Background context: Lumbar intervertebral disc herniation (LDH) is a common disease that causes low back pain, radiating leg pain, and sensory impairment. Preclinical studies rely heavily upon standardized animal models of human diseases to predict clinical treatment efficacy and to identify and investigate potential adverse events in human subjects. The current method for making the LDH model involves harvesting the nucleus pulposus (NP) from autologous coccygeal discs and applying to the lumbar nerve roots just proximal to the corresponding dorsal root ganglion. However, this surgical method generates a model that exhibits very different characteristics of disc herniation than that observed in human.
Purpose: To produce a rat LDH model that better resembles disc herniation in humans and a standardized and uniform LDH model using Interleukin-1 beta (IL-1β).
Study design: Experimental rat LDH model.
Methods: We exposed the L5-6 disc dorsolaterally on the right side through hemi-laminectomy without nerve compression. Herniation was initiated by puncturing the exposed disc with a 30-gauge needle at a depth of 4 mm. Interleukin-1 beta (IL-1β) was injected simultaneously to heighten the pathological processes of disc degeneration, including inflammatory responses, matrix destruction, and herniation of the NP. We performed histological staining to assess morphological changes, immunohistochemistry to analyze inflammation- and pain-related expression within and around the puncture site of the L5-6 disc, and real-time polymerase chain reaction to examine expression of markers for degenerative processes. In addition, we performed locomotor tests on the rats.
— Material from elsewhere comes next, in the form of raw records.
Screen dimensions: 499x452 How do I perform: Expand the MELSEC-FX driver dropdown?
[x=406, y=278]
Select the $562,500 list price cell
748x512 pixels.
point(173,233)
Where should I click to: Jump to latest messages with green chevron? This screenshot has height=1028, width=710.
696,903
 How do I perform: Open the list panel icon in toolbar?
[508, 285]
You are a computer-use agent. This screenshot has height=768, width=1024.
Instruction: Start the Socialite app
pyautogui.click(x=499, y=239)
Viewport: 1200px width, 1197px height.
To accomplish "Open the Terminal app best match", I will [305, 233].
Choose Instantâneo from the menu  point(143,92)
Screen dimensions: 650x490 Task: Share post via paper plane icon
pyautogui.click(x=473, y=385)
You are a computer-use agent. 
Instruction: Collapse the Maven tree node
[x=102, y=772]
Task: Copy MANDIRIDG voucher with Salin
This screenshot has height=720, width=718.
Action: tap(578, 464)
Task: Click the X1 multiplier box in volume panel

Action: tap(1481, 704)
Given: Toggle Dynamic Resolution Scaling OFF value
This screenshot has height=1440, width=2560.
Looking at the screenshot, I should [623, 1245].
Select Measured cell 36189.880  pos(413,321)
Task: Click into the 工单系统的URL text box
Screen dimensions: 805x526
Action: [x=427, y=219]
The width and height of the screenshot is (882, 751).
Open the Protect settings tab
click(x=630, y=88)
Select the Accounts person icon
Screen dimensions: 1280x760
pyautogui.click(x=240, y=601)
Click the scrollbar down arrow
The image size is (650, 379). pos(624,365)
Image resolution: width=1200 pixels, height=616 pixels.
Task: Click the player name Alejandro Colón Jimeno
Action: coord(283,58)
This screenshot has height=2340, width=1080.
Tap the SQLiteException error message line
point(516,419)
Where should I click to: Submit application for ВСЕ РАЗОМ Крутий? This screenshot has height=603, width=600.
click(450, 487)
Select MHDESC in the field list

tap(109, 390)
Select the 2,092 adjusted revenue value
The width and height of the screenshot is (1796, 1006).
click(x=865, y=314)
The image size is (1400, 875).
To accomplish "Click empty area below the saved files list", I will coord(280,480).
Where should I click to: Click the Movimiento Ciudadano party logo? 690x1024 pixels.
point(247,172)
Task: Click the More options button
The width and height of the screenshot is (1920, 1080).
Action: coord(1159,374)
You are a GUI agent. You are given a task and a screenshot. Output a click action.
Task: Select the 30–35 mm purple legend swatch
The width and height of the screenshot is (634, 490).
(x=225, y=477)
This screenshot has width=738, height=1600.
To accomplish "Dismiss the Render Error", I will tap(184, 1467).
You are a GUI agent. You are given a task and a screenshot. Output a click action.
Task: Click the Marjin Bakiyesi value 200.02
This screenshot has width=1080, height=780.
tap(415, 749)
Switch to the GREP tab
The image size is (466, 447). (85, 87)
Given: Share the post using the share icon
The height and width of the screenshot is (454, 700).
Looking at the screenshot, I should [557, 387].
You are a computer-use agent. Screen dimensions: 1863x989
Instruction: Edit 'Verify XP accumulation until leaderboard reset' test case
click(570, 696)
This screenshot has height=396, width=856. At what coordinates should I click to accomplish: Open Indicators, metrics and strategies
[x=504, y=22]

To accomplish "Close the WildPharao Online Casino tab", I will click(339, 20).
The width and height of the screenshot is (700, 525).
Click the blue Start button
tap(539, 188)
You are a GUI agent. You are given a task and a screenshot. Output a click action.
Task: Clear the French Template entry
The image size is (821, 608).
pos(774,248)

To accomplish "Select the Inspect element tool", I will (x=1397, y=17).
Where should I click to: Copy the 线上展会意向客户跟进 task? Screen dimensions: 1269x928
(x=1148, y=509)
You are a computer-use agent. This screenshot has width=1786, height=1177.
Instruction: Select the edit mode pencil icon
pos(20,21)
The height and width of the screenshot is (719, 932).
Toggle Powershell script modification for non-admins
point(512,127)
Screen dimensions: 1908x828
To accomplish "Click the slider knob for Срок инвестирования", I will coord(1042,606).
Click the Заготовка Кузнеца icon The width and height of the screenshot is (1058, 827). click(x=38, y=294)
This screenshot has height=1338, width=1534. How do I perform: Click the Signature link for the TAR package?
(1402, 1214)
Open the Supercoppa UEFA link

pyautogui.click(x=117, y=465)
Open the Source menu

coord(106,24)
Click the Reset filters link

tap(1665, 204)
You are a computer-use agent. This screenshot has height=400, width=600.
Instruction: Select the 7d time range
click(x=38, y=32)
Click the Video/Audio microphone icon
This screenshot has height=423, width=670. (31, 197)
Results: We found that the IL-1β groups showed that the border between the annulus fibrosis and nucleus pulposus was severely interrupted compared to that of the control (puncture only) group. And, the injection of IL-1β leads to accelerated disc degeneration and inflammation in a more consistent manner in LDH model. Functional deficit was consistently induced by puncturing and injection of IL-1β in the exposed disc.
Conclusions: The method proposed here can be used as an index to control the severity of disc degeneration and inflammation through the injected IL-1β concentration concurrent with surgically induced herniation.
Clinical significance: Our proposed model may facilitate research in drug development to evaluate the efficacy of potential therapeutic agents for disc herniation and neuropathic pain and may also be used for nonclinical studies to more accurately assess the effectiveness of various treatment strategies according to the severity of disc degeneration.
Keywords: Degenerative disc; Interleukin-1 beta (IL-1β); Lumbar disc herniation (LDH); Nucleus pulposus (NP).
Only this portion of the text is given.